Compito: Secondo l'estratto fornito, in quale punto del presidio Rodolico è stata attivata la nuova degenza di Oncologia Medica?

Estratto fornito:
☆ ☆ ☆ ☆
Da oggi, per la prima volta, l’Unità Operativa Complessa di Oncologia Medica dell’Azienda Ospedaliero Universitaria Policlinico “G. Rodolico – San Marco” di Catania, diretta da Hector Soto Parra, dispone di una degenza dedicata ai pazienti impegnati in percorsi diagnostico-terapeutici correlati alla patologia tumorale.
Finora, infatti, l’assistenza si era svolta unicamente in regime ambulatoriale e di day hospital, senza la possibilità di ricovero diretto in un reparto specialistico. L’attivazione della degenza al terzo piano dell’edificio 4 del presidio Rodolico rappresenta, quindi, un traguardo atteso da tempo dai pazienti.
☆ ☆ ☆ ☆
Voci fornite:
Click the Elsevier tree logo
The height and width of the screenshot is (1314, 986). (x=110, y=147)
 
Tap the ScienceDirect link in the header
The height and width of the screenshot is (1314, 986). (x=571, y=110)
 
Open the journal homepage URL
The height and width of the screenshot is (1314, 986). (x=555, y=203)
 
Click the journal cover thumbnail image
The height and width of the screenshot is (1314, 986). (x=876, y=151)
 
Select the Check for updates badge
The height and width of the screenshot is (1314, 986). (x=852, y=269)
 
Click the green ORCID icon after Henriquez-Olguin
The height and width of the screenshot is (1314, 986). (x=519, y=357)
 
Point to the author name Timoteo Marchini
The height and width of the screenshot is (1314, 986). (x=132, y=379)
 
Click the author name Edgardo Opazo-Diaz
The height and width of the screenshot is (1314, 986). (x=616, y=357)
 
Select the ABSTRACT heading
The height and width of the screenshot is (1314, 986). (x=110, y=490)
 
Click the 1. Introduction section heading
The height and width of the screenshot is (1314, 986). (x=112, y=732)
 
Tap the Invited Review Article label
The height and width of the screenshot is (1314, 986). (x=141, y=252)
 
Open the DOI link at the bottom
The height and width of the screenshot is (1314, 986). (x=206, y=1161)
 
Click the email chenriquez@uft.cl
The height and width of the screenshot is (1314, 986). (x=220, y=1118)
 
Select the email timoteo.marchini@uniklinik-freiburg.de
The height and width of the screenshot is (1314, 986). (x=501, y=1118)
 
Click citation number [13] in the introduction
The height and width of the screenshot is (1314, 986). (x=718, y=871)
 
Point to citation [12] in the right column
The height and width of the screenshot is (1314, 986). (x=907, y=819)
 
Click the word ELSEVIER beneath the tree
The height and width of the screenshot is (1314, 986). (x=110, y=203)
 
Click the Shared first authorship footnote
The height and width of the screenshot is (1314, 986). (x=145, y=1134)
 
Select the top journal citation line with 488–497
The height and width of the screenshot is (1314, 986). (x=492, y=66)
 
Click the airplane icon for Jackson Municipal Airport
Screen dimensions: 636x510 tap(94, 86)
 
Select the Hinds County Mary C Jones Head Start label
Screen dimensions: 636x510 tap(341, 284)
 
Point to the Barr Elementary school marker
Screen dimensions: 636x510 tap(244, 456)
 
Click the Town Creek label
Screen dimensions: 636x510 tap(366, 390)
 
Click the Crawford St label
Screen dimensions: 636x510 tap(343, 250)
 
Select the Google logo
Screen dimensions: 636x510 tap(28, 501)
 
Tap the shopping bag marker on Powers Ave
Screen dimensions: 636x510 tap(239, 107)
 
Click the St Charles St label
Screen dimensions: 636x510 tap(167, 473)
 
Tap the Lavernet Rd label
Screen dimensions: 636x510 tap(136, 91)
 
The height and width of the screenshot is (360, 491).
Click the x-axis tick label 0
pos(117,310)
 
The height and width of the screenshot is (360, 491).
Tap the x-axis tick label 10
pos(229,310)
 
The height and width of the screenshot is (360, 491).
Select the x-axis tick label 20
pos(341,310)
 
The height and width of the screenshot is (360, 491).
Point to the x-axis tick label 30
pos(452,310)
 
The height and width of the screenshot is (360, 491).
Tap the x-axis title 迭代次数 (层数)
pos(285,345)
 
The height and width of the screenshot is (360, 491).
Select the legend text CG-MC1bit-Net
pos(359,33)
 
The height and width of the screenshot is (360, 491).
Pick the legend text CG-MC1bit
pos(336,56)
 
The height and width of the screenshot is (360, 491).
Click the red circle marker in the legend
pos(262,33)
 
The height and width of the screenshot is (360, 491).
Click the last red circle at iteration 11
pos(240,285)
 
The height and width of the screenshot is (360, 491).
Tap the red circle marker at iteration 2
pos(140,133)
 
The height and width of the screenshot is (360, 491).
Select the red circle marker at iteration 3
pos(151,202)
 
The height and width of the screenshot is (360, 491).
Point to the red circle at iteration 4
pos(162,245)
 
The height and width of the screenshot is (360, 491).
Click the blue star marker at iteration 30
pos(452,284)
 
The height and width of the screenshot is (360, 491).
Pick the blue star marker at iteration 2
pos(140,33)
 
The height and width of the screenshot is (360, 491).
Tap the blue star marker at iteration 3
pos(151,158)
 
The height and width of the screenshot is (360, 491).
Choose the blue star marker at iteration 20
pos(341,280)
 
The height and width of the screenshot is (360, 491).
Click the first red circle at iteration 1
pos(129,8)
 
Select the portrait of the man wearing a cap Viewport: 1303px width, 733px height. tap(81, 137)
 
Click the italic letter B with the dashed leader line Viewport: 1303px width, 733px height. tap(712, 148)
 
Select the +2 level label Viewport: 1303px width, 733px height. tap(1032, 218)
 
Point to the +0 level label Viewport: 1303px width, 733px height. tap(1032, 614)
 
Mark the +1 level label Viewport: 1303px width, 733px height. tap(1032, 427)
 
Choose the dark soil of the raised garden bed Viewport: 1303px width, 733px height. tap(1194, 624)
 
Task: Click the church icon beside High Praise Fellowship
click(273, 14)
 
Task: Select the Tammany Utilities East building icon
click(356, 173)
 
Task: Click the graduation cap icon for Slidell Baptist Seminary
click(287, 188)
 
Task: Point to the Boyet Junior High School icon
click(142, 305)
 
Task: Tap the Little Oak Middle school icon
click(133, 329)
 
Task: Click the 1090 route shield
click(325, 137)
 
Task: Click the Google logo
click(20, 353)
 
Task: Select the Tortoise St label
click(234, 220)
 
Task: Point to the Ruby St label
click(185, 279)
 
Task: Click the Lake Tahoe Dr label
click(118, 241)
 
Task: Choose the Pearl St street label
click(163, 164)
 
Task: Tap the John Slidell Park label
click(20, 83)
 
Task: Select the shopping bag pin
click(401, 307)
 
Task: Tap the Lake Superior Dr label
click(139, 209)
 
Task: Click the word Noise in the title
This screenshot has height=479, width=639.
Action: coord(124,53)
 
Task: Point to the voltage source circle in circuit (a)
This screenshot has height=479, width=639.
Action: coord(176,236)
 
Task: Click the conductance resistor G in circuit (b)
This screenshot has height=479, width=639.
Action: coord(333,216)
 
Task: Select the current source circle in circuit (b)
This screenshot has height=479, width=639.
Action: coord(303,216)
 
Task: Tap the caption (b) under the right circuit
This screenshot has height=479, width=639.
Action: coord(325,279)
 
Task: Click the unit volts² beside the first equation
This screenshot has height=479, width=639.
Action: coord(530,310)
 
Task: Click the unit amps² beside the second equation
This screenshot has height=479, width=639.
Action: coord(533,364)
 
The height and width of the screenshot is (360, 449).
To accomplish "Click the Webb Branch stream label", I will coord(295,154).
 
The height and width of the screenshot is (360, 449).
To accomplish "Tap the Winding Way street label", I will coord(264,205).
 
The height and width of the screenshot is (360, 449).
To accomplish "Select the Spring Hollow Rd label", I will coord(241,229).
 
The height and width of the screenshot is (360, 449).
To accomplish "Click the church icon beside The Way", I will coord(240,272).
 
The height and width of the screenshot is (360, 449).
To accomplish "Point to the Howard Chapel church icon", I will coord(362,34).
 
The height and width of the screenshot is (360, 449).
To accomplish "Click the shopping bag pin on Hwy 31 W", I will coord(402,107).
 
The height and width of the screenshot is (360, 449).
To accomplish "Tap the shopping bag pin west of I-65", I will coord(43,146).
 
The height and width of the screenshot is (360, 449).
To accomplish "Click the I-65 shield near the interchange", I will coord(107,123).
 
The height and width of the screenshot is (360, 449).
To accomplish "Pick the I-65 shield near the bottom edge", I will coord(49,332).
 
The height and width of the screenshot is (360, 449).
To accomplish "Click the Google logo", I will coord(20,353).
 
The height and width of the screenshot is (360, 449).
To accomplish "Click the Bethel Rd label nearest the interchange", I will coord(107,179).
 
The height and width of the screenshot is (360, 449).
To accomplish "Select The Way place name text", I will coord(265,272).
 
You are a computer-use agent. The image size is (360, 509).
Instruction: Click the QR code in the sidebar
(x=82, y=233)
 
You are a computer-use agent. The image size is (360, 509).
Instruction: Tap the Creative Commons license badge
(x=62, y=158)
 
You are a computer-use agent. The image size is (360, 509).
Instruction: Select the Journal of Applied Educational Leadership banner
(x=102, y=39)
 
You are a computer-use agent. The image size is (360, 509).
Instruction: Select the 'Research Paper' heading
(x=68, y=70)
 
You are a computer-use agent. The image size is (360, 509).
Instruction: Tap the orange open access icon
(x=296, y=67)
☆ ☆ ☆ ☆
Risultato: Al terzo piano dell'edificio 4 del presidio Rodolico.